Slide 13  Self-assessment

Slide 14
Most of the populations we concern ourselves with in epidemiology are very large, and for purposes of the
analyses we conduct can be considered to be infinite in size; most of the samples we use are small.

Slide 15
Populations in some cases may not be well defined or able to be enumerated. We can still make inferences
from a sample of a population to that population even though the population is not well defined.

Slide 16
We can define the following population: all people currently living in Florida over age 65 who will ever develop
Alzheimer’s disease. Although we know that such a population exists, we cannot enumerate it, because
we don’t know who these people are.
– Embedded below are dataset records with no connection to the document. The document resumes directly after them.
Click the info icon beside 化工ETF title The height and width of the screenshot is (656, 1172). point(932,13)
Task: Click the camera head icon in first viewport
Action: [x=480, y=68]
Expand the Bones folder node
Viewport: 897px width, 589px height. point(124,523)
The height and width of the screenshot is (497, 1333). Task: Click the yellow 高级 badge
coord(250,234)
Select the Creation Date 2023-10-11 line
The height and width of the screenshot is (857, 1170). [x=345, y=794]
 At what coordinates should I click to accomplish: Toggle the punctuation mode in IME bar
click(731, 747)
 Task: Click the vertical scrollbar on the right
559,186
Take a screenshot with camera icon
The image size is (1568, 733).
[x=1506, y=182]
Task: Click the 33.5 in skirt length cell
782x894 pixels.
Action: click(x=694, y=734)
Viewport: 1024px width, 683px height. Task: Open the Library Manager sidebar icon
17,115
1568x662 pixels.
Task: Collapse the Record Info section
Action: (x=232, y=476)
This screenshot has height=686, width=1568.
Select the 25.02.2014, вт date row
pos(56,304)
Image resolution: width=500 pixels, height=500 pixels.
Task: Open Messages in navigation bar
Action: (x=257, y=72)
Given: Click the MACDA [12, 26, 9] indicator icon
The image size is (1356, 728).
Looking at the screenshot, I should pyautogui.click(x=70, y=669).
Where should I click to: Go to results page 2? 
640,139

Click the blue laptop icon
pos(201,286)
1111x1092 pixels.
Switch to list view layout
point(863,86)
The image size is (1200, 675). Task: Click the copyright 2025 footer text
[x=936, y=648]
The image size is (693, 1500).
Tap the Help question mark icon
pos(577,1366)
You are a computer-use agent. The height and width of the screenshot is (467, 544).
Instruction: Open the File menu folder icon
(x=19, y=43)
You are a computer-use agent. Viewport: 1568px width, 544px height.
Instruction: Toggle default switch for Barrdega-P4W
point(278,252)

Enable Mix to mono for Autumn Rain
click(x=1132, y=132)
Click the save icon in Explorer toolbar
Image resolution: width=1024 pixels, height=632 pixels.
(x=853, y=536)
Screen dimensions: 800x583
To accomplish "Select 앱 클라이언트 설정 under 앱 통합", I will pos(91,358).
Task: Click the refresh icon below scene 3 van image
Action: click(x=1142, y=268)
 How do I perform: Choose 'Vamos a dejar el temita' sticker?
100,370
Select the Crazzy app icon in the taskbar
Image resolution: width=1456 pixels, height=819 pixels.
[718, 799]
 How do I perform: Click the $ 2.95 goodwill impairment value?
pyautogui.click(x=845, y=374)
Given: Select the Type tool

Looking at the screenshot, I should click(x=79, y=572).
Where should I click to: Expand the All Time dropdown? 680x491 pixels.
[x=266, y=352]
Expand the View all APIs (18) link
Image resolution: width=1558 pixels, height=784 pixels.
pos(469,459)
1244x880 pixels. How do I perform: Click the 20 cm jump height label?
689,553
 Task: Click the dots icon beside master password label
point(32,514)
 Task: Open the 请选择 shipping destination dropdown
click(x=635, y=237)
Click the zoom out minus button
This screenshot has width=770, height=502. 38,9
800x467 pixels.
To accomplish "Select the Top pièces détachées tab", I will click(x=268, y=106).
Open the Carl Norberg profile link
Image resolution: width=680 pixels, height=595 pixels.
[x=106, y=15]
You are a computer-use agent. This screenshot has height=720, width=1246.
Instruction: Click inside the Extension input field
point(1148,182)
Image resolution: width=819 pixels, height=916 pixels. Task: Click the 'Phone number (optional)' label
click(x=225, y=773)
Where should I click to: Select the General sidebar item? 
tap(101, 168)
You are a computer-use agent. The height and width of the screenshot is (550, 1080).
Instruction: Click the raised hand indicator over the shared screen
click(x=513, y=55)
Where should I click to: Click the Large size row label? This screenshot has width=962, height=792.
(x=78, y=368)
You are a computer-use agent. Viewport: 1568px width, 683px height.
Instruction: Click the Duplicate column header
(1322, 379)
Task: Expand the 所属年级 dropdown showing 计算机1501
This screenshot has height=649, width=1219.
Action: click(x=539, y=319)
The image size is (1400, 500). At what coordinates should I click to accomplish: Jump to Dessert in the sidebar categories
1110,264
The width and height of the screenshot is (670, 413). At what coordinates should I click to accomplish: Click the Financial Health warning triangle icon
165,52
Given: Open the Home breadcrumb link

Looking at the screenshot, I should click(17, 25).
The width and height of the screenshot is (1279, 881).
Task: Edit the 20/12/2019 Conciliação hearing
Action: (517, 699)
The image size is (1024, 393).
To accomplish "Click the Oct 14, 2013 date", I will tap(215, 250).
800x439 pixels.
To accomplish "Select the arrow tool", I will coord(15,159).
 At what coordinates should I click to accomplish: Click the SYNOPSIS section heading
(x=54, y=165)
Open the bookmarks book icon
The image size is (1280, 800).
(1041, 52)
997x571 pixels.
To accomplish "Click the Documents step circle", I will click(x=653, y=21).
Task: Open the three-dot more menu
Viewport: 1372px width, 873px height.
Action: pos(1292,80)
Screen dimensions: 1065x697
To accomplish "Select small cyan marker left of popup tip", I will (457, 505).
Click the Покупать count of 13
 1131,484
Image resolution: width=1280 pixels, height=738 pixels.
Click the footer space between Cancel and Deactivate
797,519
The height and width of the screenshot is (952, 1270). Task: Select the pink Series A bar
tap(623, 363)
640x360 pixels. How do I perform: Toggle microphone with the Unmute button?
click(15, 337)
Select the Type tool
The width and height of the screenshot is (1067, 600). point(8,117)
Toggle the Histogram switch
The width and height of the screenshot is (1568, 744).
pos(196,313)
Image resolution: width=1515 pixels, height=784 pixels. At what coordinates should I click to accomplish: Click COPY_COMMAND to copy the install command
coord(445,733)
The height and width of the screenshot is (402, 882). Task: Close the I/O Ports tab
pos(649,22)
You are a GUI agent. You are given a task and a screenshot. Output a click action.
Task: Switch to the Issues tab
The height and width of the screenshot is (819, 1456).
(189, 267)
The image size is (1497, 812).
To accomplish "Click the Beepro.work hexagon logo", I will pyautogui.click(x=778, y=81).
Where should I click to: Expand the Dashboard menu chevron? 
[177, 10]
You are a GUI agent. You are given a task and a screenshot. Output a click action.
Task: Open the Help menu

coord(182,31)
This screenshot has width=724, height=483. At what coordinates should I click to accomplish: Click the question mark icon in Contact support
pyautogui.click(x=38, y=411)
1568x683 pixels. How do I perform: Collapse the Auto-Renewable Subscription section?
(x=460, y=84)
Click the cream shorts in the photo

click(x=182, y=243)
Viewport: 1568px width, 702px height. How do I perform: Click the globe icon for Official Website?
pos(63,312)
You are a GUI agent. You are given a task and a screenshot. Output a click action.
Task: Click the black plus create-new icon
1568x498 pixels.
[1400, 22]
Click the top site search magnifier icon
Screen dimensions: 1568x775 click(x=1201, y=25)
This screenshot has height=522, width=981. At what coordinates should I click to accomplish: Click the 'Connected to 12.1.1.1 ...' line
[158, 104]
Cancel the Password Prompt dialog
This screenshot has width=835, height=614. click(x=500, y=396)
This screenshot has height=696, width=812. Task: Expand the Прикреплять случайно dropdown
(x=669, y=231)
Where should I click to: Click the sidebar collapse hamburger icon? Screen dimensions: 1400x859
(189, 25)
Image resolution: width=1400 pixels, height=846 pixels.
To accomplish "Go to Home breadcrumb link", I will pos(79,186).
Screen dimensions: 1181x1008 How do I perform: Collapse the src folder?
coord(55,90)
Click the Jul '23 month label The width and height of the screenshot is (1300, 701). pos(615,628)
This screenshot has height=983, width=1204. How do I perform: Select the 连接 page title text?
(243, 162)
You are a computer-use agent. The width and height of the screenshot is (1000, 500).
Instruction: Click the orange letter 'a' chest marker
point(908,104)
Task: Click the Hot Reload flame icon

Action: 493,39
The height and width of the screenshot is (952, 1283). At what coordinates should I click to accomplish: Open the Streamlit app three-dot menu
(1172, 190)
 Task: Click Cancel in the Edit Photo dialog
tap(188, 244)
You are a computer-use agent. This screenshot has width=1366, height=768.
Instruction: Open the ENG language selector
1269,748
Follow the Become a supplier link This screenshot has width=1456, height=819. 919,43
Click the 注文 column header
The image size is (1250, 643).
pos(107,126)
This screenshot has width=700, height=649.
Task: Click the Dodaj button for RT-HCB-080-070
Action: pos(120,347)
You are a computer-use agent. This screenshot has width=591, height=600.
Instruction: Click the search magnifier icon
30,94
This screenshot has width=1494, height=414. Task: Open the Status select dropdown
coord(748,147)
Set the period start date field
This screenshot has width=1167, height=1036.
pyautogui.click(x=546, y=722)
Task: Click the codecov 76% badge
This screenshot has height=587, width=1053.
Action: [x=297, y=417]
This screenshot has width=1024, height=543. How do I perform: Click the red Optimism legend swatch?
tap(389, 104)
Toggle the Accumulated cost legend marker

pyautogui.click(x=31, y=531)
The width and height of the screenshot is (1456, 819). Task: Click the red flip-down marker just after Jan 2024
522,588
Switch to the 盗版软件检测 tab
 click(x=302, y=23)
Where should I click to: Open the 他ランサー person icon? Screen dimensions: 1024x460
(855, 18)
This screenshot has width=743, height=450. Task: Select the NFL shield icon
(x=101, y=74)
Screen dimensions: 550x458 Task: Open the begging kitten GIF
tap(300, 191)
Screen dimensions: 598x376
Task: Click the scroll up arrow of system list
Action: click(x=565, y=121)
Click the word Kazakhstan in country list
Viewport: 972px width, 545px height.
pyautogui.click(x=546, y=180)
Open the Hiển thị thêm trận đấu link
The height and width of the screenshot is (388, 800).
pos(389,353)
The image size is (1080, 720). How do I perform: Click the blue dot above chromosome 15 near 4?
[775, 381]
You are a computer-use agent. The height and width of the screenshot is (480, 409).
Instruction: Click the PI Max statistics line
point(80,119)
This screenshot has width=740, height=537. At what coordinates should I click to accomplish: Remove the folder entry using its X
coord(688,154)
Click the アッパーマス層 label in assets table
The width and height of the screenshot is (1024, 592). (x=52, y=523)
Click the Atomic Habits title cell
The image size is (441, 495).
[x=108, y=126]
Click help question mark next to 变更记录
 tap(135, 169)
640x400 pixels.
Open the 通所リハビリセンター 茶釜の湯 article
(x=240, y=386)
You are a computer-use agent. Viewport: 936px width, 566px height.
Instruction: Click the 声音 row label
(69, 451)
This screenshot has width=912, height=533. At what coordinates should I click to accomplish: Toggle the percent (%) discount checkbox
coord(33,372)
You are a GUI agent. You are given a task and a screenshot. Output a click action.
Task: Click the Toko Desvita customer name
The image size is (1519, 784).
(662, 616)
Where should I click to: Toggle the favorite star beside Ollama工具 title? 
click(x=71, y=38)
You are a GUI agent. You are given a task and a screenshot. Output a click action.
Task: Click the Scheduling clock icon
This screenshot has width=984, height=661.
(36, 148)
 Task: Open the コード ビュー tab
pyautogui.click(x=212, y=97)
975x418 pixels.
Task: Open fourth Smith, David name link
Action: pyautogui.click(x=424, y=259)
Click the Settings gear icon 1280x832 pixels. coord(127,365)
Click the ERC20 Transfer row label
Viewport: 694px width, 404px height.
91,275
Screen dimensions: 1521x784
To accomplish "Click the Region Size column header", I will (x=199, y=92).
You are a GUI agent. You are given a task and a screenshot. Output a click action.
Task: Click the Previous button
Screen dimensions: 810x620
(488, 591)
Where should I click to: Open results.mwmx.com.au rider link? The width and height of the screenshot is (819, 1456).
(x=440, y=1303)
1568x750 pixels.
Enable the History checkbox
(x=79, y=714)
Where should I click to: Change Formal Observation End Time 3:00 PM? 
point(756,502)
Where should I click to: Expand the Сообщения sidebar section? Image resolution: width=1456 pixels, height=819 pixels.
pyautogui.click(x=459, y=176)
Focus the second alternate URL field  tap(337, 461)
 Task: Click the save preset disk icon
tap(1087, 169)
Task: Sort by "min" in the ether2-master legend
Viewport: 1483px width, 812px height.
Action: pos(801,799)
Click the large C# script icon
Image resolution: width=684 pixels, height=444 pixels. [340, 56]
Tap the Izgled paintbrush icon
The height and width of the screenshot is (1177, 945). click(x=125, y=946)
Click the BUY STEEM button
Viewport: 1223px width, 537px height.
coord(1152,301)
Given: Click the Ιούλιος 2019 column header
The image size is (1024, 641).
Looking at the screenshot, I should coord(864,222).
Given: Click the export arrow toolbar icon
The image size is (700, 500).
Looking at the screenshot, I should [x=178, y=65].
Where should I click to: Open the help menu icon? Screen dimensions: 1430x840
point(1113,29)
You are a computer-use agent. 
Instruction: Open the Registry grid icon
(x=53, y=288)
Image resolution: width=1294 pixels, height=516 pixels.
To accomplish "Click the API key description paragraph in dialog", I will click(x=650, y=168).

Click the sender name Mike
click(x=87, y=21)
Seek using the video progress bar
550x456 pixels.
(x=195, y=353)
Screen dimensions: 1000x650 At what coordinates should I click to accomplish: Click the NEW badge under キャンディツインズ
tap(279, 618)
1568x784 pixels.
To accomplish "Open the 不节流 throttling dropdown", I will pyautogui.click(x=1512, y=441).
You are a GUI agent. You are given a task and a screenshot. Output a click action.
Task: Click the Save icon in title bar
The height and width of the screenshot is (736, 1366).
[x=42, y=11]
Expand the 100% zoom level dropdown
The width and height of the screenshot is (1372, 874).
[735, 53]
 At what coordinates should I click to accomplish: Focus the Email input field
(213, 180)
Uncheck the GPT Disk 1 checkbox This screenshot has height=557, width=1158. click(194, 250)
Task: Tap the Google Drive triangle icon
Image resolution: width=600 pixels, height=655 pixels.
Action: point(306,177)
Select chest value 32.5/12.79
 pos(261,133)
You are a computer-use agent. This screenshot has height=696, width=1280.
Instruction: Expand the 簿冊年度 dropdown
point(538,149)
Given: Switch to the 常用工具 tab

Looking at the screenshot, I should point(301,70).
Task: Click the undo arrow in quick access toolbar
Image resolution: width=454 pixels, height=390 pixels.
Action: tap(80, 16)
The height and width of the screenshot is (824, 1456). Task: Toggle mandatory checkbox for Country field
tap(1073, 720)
However, we could select a sample of 100 individuals over 65
to whom we can administer a medication to prevent Alzheimer’s disease. The sample is well defined,
because we can enumerate who is and who is not in the sample. We don’t need to be able to identify
everyone in a population to make inferences about the efficacy of a preventive medication in that population.

Slide 17  Self-assessment

Slide 18
There are 2 types of populations: popular and statistical. Often what we are studying is not the people
themselves, but rather some observable characteristics of these people. Samples are subsets of populations.
Most populations are very large; most samples are small. We do not need to be able to enumerate a
population to be able to make inferences about its characteristics from samples.